Marco Falchi e Olivia Beatrice Grazioli, i due genitori sotto processo a Milano con l’accusa di maltrattamenti in famiglia aggravati in relazione alla morte della figlia Aurora di 9 mesi avvenuta nella loro casa nella notte tra il 26 e il 27 febbraio 2015, avrebbero comprato un’auto da 9300 euro «nel giorno stesso del decesso della bimba». Lo ha spiegato il pm di Milano Cristian Barilli riferendosi a un nuovo documento da lui depositato all’inizio del dibattimento a carico della coppia che rischia condanne fino a 24 anni di carcere.

Dall’inchiesta era emerso che la bimba riceveva un nutrimento insufficiente e viveva in condizioni igieniche precarie e che era deceduta per un arresto cardiocircolatorio provocato da «grave disidratazione» e «iponutrizione cronica e acuta». E il pm davanti alla Corte d’Assise per contrastare uno degli argomenti delle difese che punteranno «sullo stato di indigenza» ha depositato una serie di atti, tra cui un documento relativo all’acquisto di un’auto «nel giorno del decesso».

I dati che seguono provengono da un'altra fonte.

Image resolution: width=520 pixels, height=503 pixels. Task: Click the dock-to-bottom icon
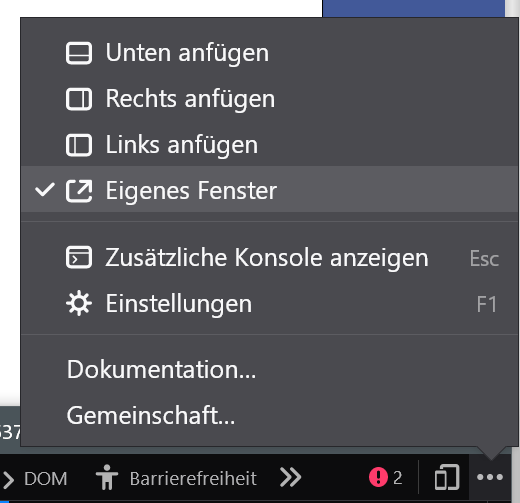click(79, 53)
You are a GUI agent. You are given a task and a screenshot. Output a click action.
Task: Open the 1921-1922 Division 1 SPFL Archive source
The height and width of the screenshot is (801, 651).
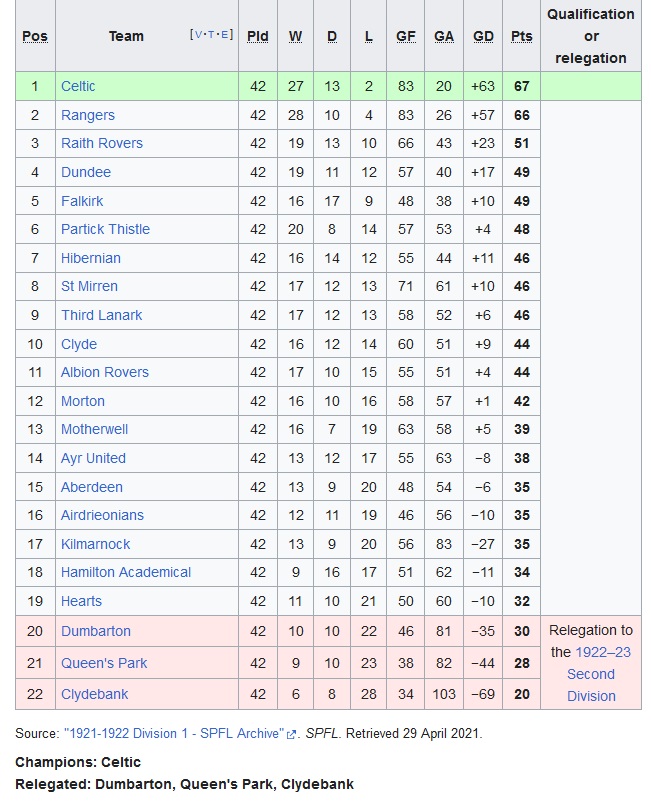[174, 734]
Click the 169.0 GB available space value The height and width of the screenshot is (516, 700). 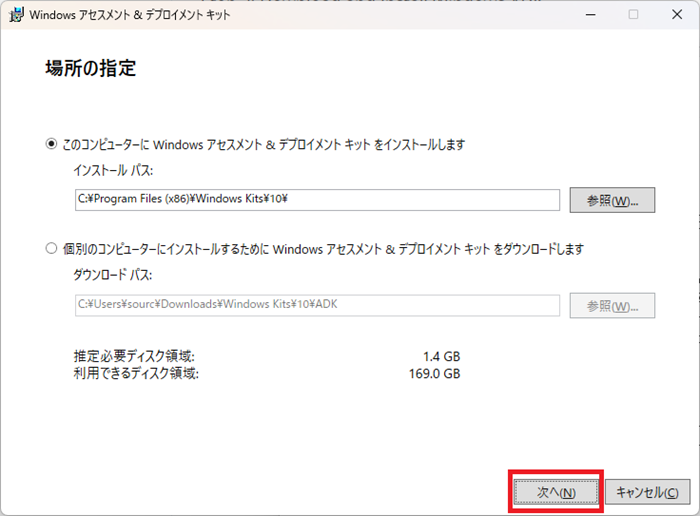click(436, 374)
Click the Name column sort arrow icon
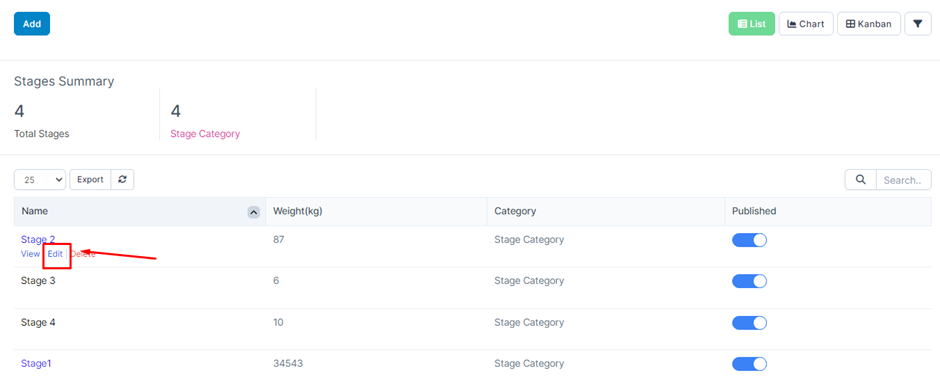This screenshot has height=389, width=940. [254, 212]
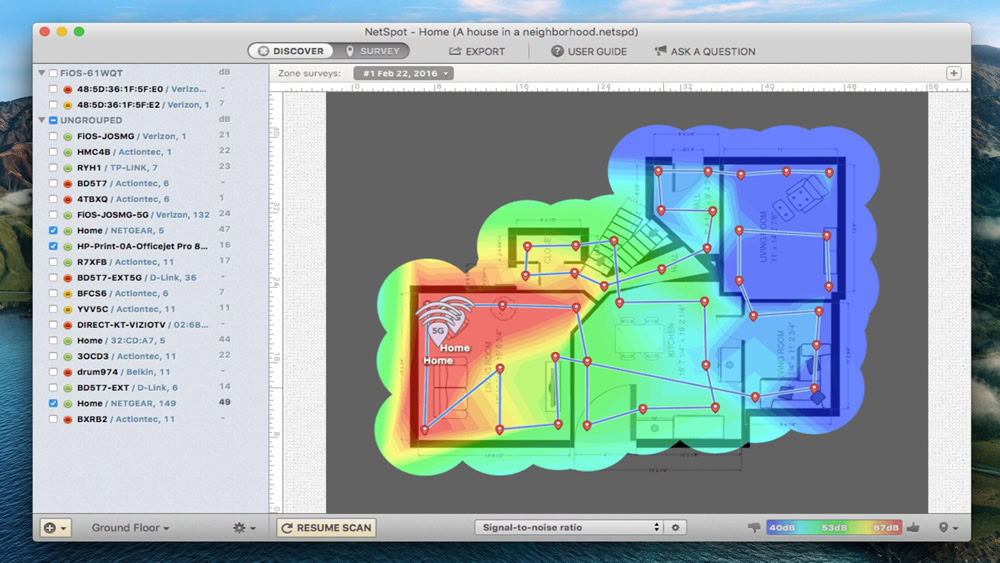
Task: Uncheck the Home / NETGEAR, 5 network
Action: point(53,230)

Da quanto si è saputo, in particolare, il pm ha depositato alla Corte, presieduta da Ilio Mannucci, oltre a documentazione patrimoniale sulla coppia, tra cui diversi estratti conto, anche un documento dal quale si evince che il 25 febbraio 2015 sarebbe stato firmato un preliminare di contratto di acquisto di un’auto poi trascritto nel registro automobilistico il 26 febbraio (la piccola morì nella notte tra il 26 e il 27). I giudici, intanto, hanno respinto la richiesta delle difese (gli imputati erano in aula) di abbreviato condizionato ad una perizia psichiatrica e all’ascolto di alcuni testimoni, istanza che i legali, tra l’altro, avevano già presentato in udienza preliminare e che era stata respinta.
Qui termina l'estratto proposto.